Article about: Good stuff Nick. No liner sorry. chris

  1. #1

    Cool Rough guide to the US M-1, M-2 & M-1C shell


    The M-1 Helmet (1941 - 1943)

    The M-1 helmet was well under production before December 7th 1941. The first production batch started on June 26 and resulted with over 323,510 M-1 helmets before the war had even began.

    The Ordnance Department selected McCord Radiator and Manufacturing Company of Detroit Michigan to produce the steel M-1 helmet bodies. These bodies were made from a single piece of Hadfield Manganese steel that was produced by the Carnegie-Illinois & Sharon Steel Corporations. Each completed raw M-1 helmet shell weighed 2.25 lbs each.

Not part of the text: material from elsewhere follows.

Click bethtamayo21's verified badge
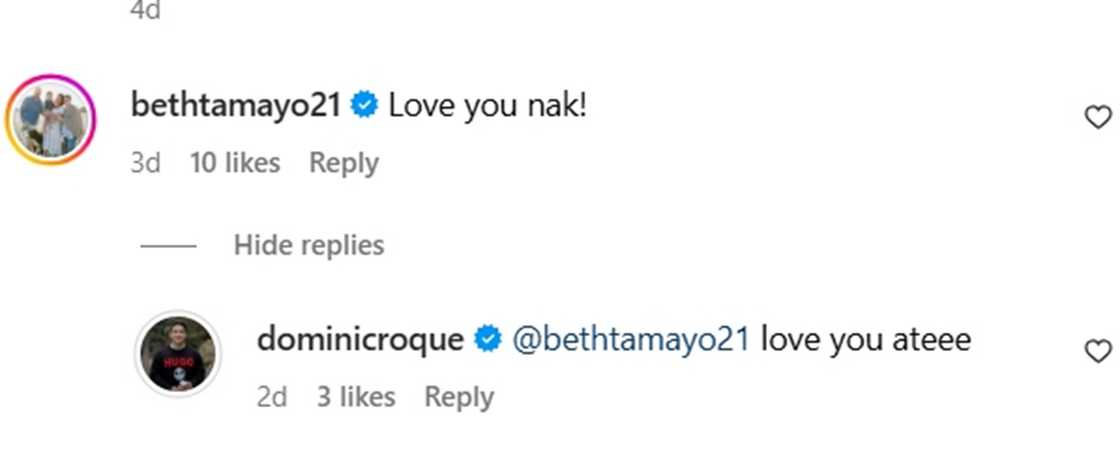This screenshot has width=1120, height=457. [365, 104]
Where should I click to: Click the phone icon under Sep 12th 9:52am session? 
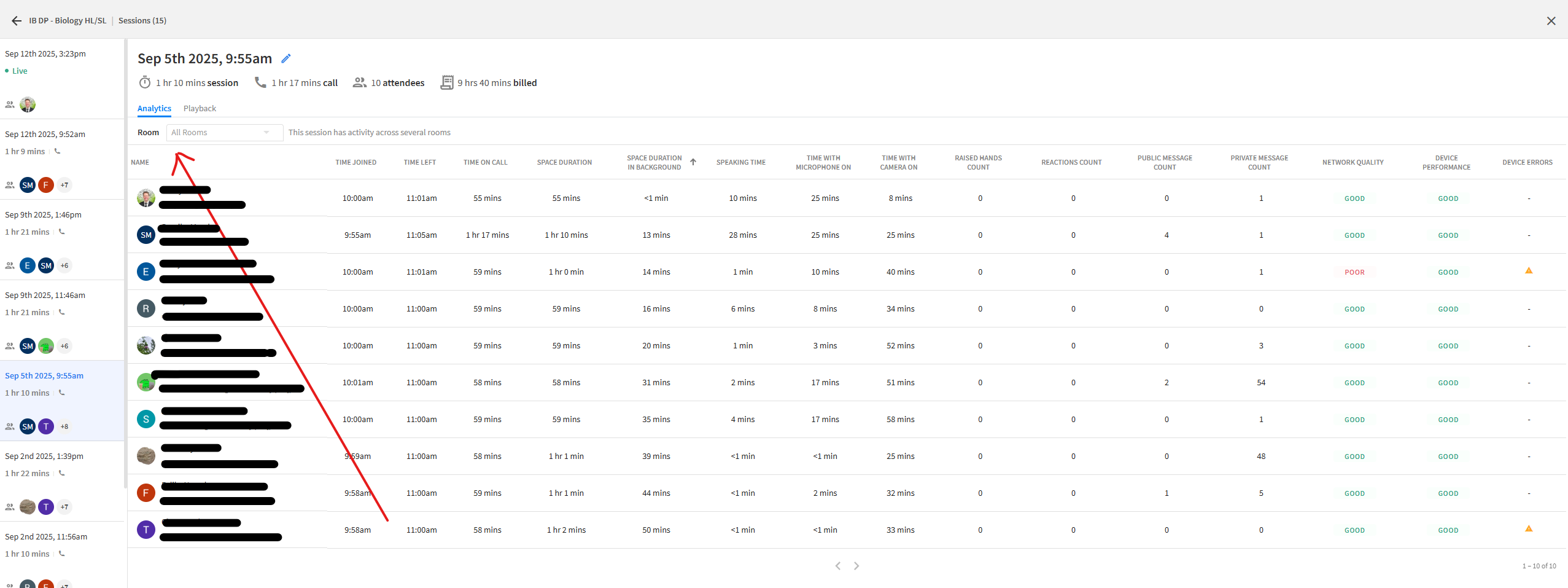coord(58,151)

    Distinguishing features

    The early M-1 helmet shells had a set of fixed (non-moveable) chinstrap loops and a stainless steel rim. These rims were both rust resistant and had "non-magnetic qualities" that reduced the chance of error readings when placed around certain sensitive equipment (like a compass).

    The problem was that this stainless steel rim did not retain paint and caused parts of the M-1 helmet to shine brightly when exposed to light or the sun. Coupled with the fact that early M-1 helmet shell bodies initially used poor quality steel led to many of the early M-1 helmet shells to have both bright rims and multiple cracks in them. These problems, though unsightly to the modern collector, were evidently just fine with the QMC because they issued them anyway.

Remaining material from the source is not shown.